───── Given entries ─────

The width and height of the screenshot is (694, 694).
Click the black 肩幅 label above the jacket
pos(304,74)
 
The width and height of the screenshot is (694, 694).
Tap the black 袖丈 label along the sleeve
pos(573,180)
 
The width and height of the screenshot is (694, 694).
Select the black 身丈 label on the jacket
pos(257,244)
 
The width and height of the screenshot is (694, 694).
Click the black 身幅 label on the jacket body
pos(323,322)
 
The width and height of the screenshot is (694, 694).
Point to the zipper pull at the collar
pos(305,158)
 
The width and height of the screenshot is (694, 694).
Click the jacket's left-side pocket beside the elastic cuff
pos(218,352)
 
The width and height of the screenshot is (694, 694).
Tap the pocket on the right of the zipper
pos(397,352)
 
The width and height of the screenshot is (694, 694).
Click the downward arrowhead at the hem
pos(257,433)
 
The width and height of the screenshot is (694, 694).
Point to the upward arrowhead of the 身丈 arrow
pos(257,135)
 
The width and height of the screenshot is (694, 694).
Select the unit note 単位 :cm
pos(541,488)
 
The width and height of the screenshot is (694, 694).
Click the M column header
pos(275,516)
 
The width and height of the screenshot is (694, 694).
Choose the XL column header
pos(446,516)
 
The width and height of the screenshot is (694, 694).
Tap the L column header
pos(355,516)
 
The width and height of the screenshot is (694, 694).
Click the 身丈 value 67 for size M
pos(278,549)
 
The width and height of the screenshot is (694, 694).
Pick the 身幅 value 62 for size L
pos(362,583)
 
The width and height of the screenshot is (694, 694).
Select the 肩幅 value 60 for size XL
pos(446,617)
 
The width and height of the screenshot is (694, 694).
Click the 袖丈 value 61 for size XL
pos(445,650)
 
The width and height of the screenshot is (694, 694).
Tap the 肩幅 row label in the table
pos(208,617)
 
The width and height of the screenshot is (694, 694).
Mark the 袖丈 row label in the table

─────

=== Work instructions ===
Please update the entries above so that "label" becomes "caption" wherever it appears, keeping everything else the same.

=== Correct result ===
The width and height of the screenshot is (694, 694).
Click the black 肩幅 caption above the jacket
pos(304,74)
 
The width and height of the screenshot is (694, 694).
Tap the black 袖丈 caption along the sleeve
pos(573,180)
 
The width and height of the screenshot is (694, 694).
Select the black 身丈 caption on the jacket
pos(257,244)
 
The width and height of the screenshot is (694, 694).
Click the black 身幅 caption on the jacket body
pos(323,322)
 
The width and height of the screenshot is (694, 694).
Point to the zipper pull at the collar
pos(305,158)
 
The width and height of the screenshot is (694, 694).
Click the jacket's left-side pocket beside the elastic cuff
pos(218,352)
 
The width and height of the screenshot is (694, 694).
Tap the pocket on the right of the zipper
pos(397,352)
 
The width and height of the screenshot is (694, 694).
Click the downward arrowhead at the hem
pos(257,433)
 
The width and height of the screenshot is (694, 694).
Point to the upward arrowhead of the 身丈 arrow
pos(257,135)
 
The width and height of the screenshot is (694, 694).
Select the unit note 単位 :cm
pos(541,488)
 
The width and height of the screenshot is (694, 694).
Click the M column header
pos(275,516)
 
The width and height of the screenshot is (694, 694).
Choose the XL column header
pos(446,516)
 
The width and height of the screenshot is (694, 694).
Tap the L column header
pos(355,516)
 
The width and height of the screenshot is (694, 694).
Click the 身丈 value 67 for size M
pos(278,549)
 
The width and height of the screenshot is (694, 694).
Pick the 身幅 value 62 for size L
pos(362,583)
 
The width and height of the screenshot is (694, 694).
Select the 肩幅 value 60 for size XL
pos(446,617)
 
The width and height of the screenshot is (694, 694).
Click the 袖丈 value 61 for size XL
pos(445,650)
 
The width and height of the screenshot is (694, 694).
Tap the 肩幅 row caption in the table
pos(208,617)
 
The width and height of the screenshot is (694, 694).
Mark the 袖丈 row caption in the table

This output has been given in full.